*Aim of the task:*
Each line of the data that includes the string "width" is to be copied out.

*Source data:*
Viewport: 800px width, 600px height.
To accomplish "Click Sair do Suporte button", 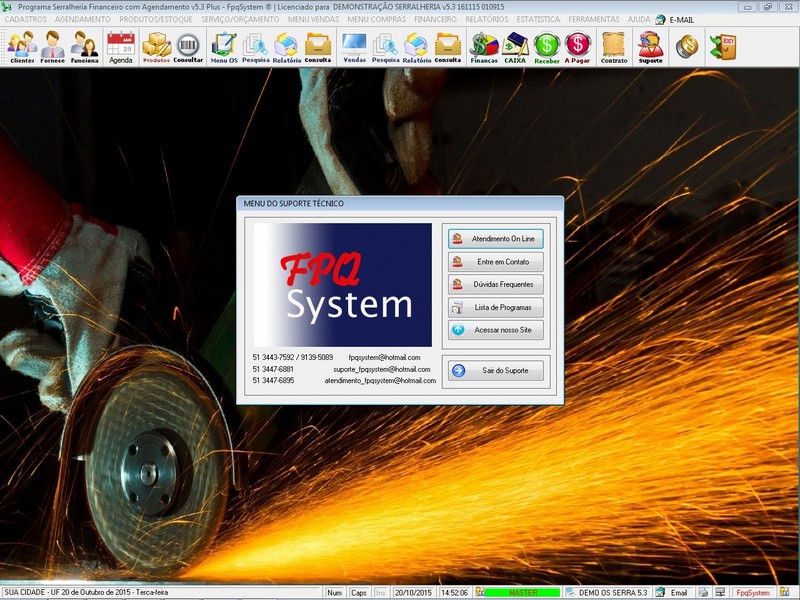I will point(496,371).
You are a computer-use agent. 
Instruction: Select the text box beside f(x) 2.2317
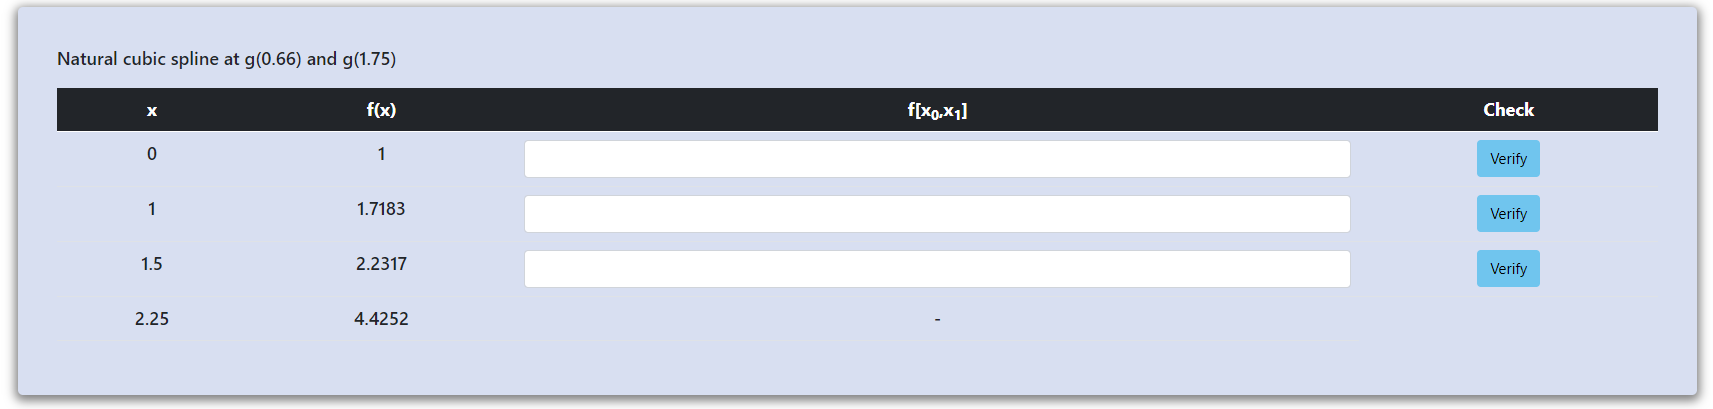pyautogui.click(x=936, y=269)
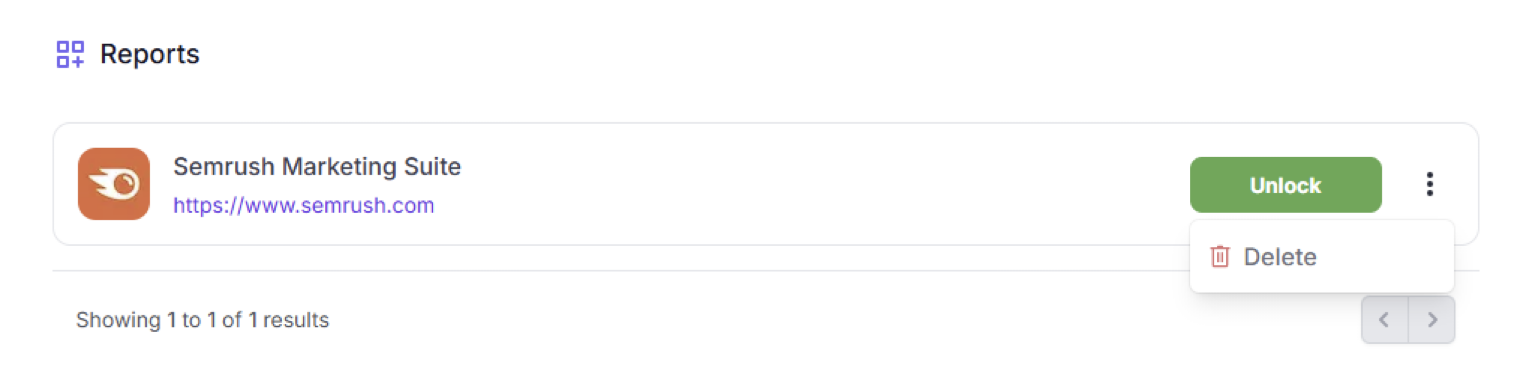
Task: Click the white fireball inside Semrush logo
Action: point(113,185)
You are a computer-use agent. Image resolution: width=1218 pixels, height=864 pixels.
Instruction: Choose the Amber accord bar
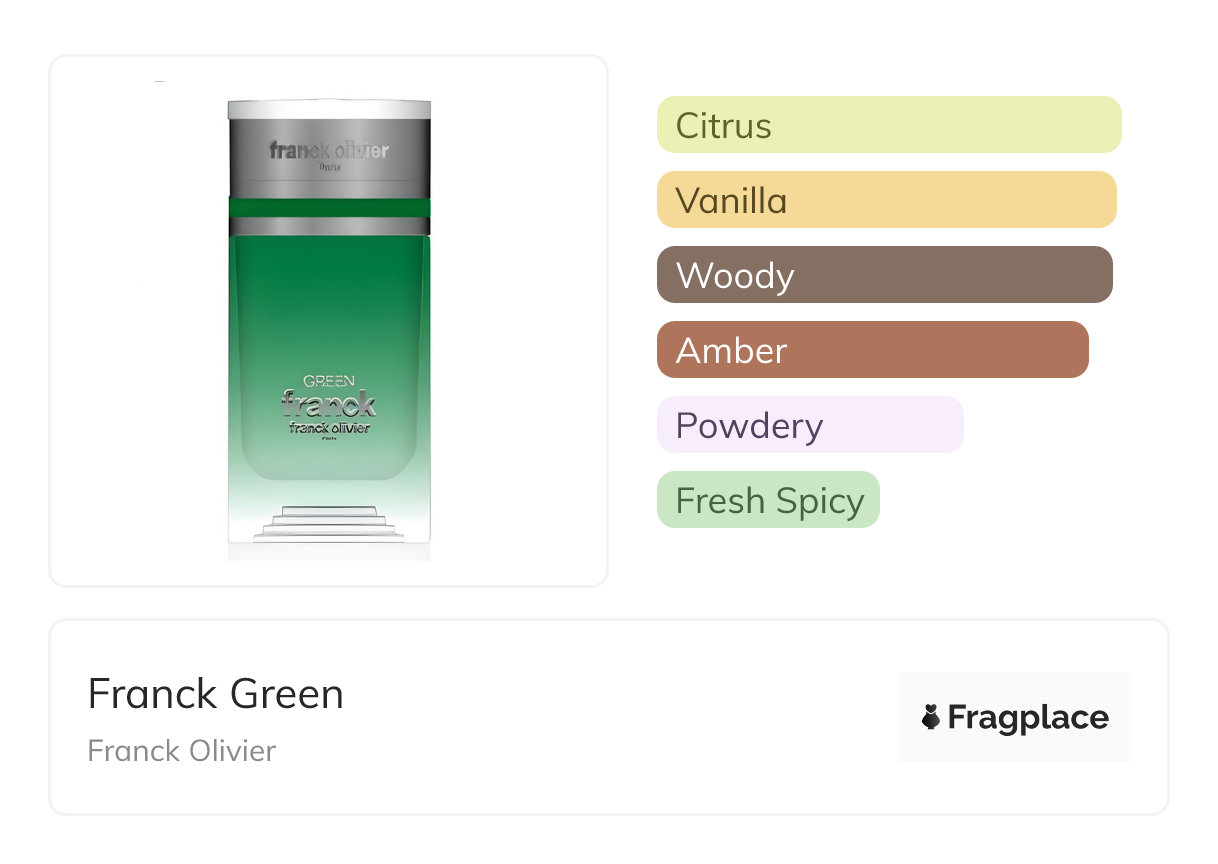[872, 350]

*Written answer:*
Viewport: 800px width, 600px height.
You are a computer-use agent. Image resolution: width=1218 pixels, height=864 pixels.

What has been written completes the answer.